**WRITTEN INSTRUCTION**
Render the records as a numbered list with blank lines dropped. Begin at the line that contains "This screenshot has height=868, width=1389." and continue through the end of the records, and leave the pictures out.

********

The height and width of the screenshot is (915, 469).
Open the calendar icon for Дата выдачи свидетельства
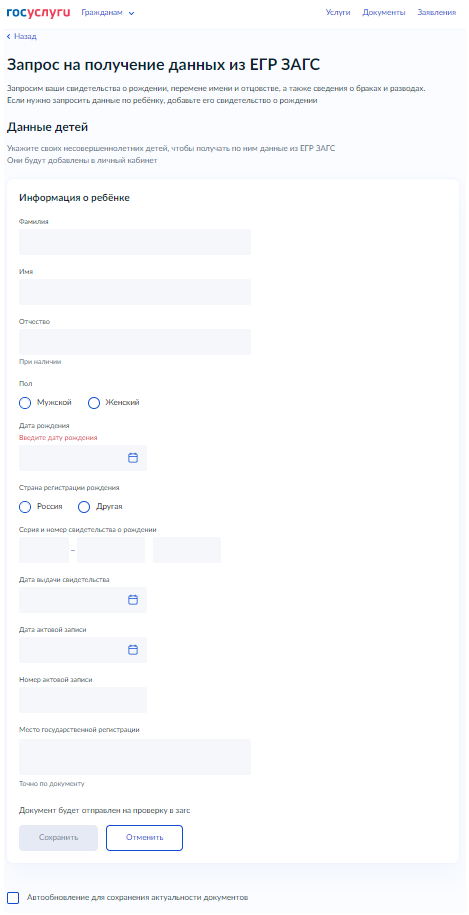pos(133,600)
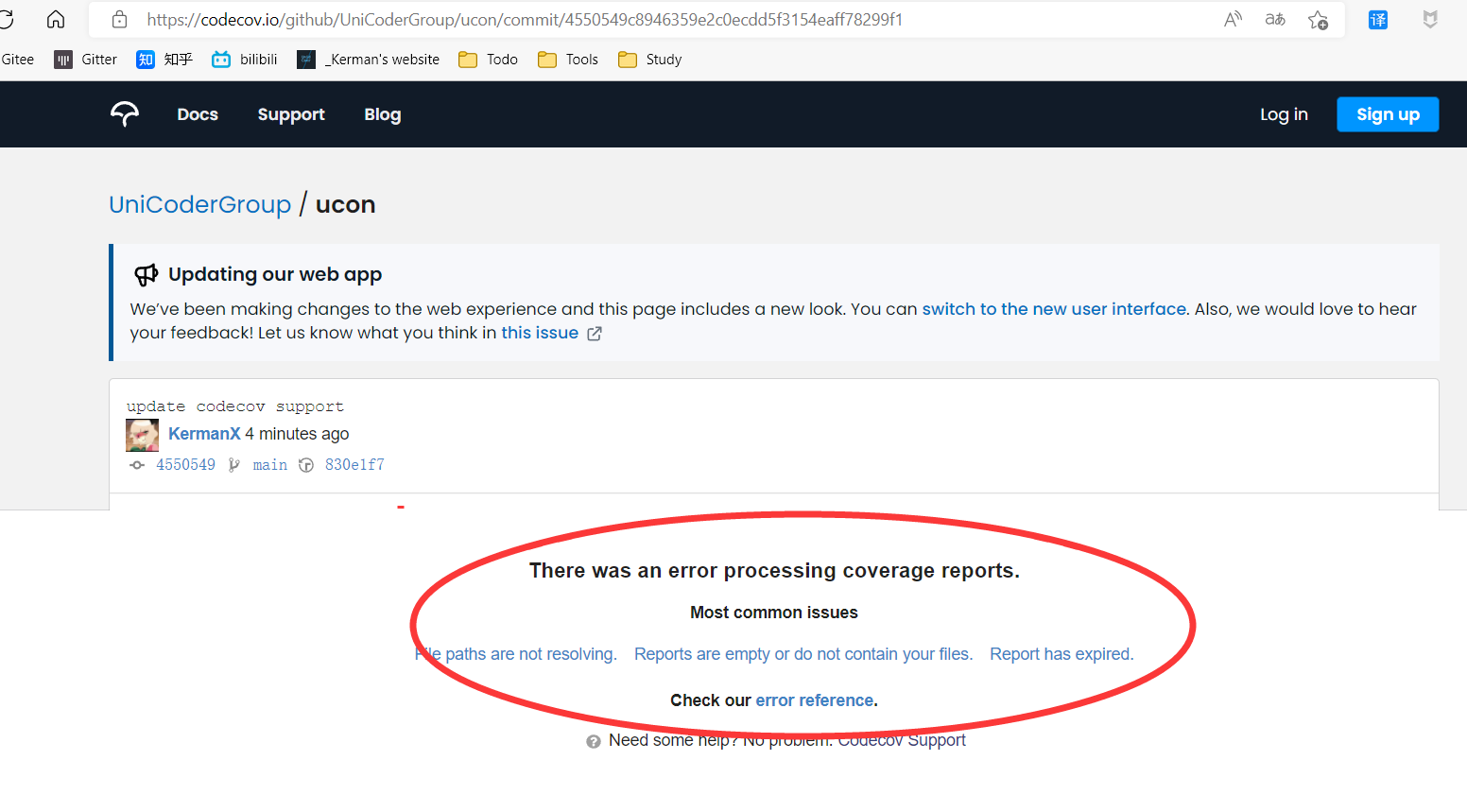Click the favorites star in the address bar
This screenshot has width=1467, height=812.
pyautogui.click(x=1318, y=19)
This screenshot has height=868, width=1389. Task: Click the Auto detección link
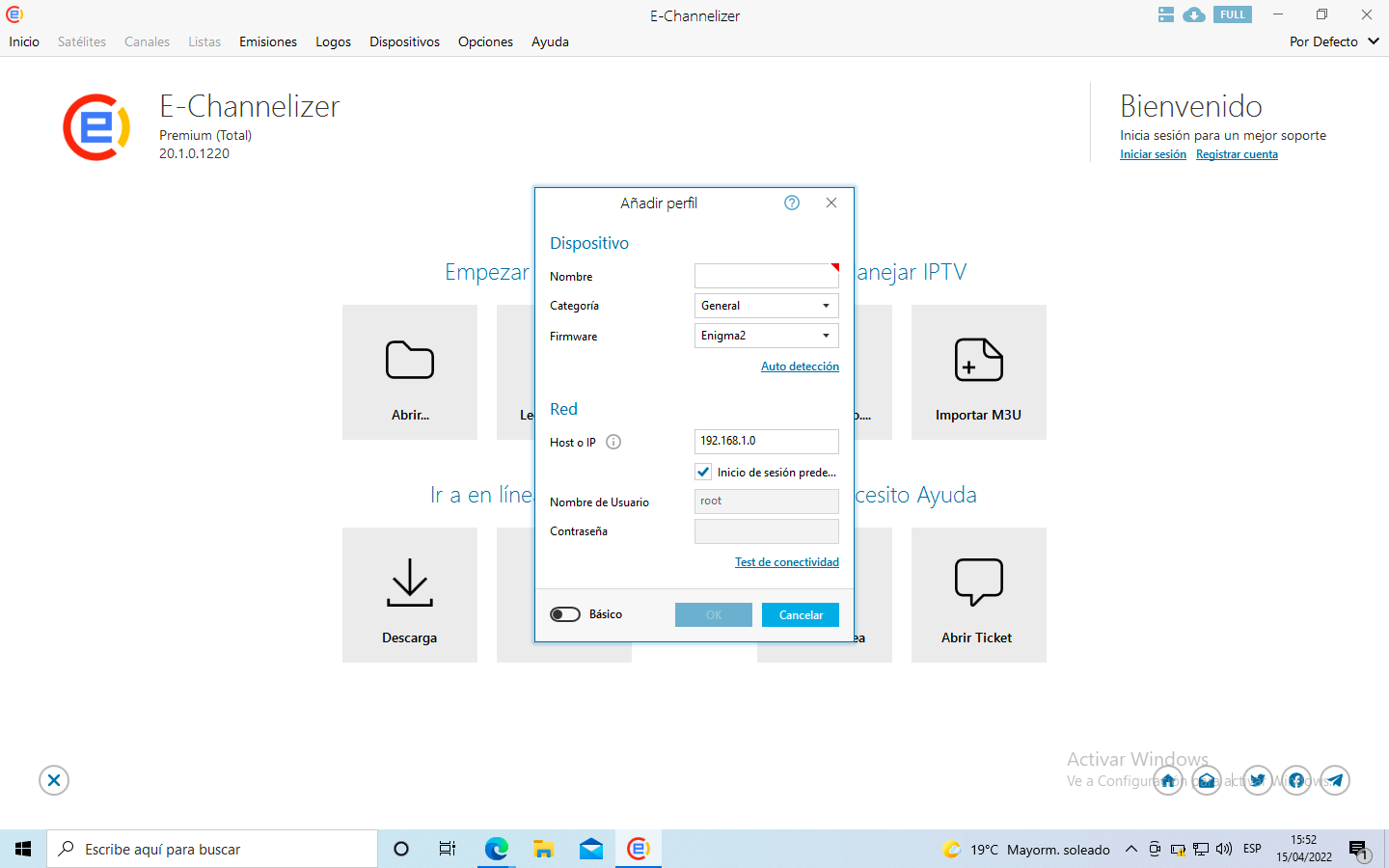(x=800, y=366)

********

**RESULT OF THE EXERCISE**
1. This screenshot has height=868, width=1389. Task: Click the Auto detección link
2. (x=800, y=366)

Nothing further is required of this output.